Sediments are any loose material that can be carried by a liquid and eventually settles at the bottom of it. In the ocean, sediments are composed of inorganic and organic material.
Different sizes of sediment have different names, and they range from boulders to clay. Sediment particle diameters range from more than 256 mm to less than 0.004 mm.
|Types of Particle||Diameter|
|Boulder||256 mm or more|
|Cobble||64 – 256 mm|
|Pebble||4 – 64 mm|
|Granule||2 – 4 mm|
|Sand||0.062 – 2 mm|
|Silt||0.004 – 0.062 mm|
|Clay||0.004 mm or smaller|
Marine sediment can also be classified by its origin, or where it came from. There are four types of origins for sediment: Terrigenous, Biogenous, Hydrogenous, and Cosmogenous.
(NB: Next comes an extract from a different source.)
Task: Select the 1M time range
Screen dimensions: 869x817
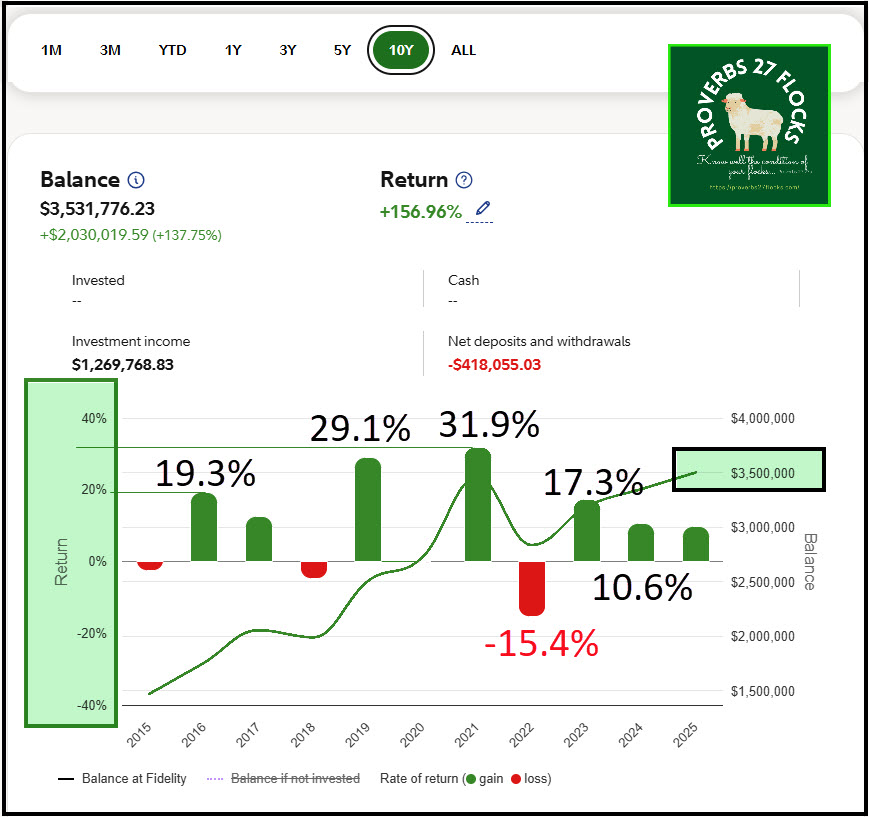Action: 51,50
Terrigenous sediments are the most abundant sediments in the ocean, covering around 55% of the ocean floor. They come from erosion. When a landmass erodes, wind and water transport sediments to the ocean, where it stays there. An example of terrigenous sediments is clay, which does not come from erosion but is ash from volcanoes that covers about 38% of the ocean floor's surface. Clay is the finest of terrigenous sediments and only accumulates about 2 mm per thousand years.
Biogenous sediment is the second most abundant sediment in the ocean. It covers around 45% of the ocean floor. It is formed when creatures die, the hard parts of their bodies sink to the bottom and collect in layers. Over time, these remains will turn into oil and natural gas.
Hydrogenous sediment covers less than 1% of the ocean floor. It forms when minerals dissolve in the ocean. These minerals come from submerged rocks, sediment, hydrothermal vents, and river runoffs.
Finally, cosmogenous sediments come from interplanetary dust that mostly dissolves in the ocean or burns up in the atmosphere instead of reaching the bottom of the ocean. On the rare occasions that asteroids strike the earth, microtektites are formed, which are small pieces of glass that fly into the ocean. Again, cosmogenous sediments cover less than 1% of the ocean floor.